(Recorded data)
== Segment start ==

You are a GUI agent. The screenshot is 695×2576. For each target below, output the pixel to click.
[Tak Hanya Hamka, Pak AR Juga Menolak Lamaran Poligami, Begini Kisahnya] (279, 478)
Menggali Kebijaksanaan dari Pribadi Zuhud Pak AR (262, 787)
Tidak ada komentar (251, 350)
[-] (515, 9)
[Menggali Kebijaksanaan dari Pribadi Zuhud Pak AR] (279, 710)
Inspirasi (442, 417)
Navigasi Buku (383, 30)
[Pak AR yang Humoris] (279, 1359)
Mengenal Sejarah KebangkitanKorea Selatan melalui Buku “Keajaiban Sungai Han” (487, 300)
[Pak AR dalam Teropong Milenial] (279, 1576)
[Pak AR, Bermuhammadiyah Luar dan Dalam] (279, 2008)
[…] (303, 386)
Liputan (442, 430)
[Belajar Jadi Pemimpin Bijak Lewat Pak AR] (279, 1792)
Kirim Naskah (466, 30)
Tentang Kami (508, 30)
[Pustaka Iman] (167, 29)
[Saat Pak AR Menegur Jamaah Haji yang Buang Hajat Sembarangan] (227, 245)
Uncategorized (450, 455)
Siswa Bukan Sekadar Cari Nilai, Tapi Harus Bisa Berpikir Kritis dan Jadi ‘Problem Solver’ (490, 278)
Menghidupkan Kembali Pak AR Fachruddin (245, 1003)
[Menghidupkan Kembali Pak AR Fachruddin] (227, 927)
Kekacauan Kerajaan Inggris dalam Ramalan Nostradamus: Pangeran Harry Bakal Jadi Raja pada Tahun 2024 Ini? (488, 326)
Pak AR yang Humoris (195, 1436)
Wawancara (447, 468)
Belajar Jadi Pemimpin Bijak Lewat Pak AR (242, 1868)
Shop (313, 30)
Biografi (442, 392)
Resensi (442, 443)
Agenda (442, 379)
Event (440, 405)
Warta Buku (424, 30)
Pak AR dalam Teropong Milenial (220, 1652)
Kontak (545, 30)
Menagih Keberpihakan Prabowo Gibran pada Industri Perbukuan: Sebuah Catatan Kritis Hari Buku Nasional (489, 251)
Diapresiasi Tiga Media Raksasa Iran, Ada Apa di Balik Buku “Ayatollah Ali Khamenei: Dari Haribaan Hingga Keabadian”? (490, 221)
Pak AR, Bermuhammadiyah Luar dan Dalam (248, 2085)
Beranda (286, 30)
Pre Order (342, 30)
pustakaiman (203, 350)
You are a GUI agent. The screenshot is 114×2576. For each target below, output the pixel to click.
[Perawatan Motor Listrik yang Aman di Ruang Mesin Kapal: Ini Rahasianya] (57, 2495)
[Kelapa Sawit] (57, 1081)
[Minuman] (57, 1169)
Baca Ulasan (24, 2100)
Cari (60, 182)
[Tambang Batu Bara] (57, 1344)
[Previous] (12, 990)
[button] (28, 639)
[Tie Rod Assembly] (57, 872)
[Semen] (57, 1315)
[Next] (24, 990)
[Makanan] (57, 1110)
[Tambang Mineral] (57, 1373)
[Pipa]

== Segment end ==

Looking at the data above, write out exactly the lines that start at the one containing "[Saat Pak AR" and end at the one containing "Kontak (545, 30)"; include both and nothing beyond.

→ **Answer to the exercise**
[Saat Pak AR Menegur Jamaah Haji yang Buang Hajat Sembarangan] (227, 245)
Uncategorized (450, 455)
Siswa Bukan Sekadar Cari Nilai, Tapi Harus Bisa Berpikir Kritis dan Jadi ‘Problem Solver’ (490, 278)
Menghidupkan Kembali Pak AR Fachruddin (245, 1003)
[Menghidupkan Kembali Pak AR Fachruddin] (227, 927)
Kekacauan Kerajaan Inggris dalam Ramalan Nostradamus: Pangeran Harry Bakal Jadi Raja pada Tahun 2024 Ini? (488, 326)
Pak AR yang Humoris (195, 1436)
Wawancara (447, 468)
Belajar Jadi Pemimpin Bijak Lewat Pak AR (242, 1868)
Shop (313, 30)
Biografi (442, 392)
Resensi (442, 443)
Agenda (442, 379)
Event (440, 405)
Warta Buku (424, 30)
Pak AR dalam Teropong Milenial (220, 1652)
Kontak (545, 30)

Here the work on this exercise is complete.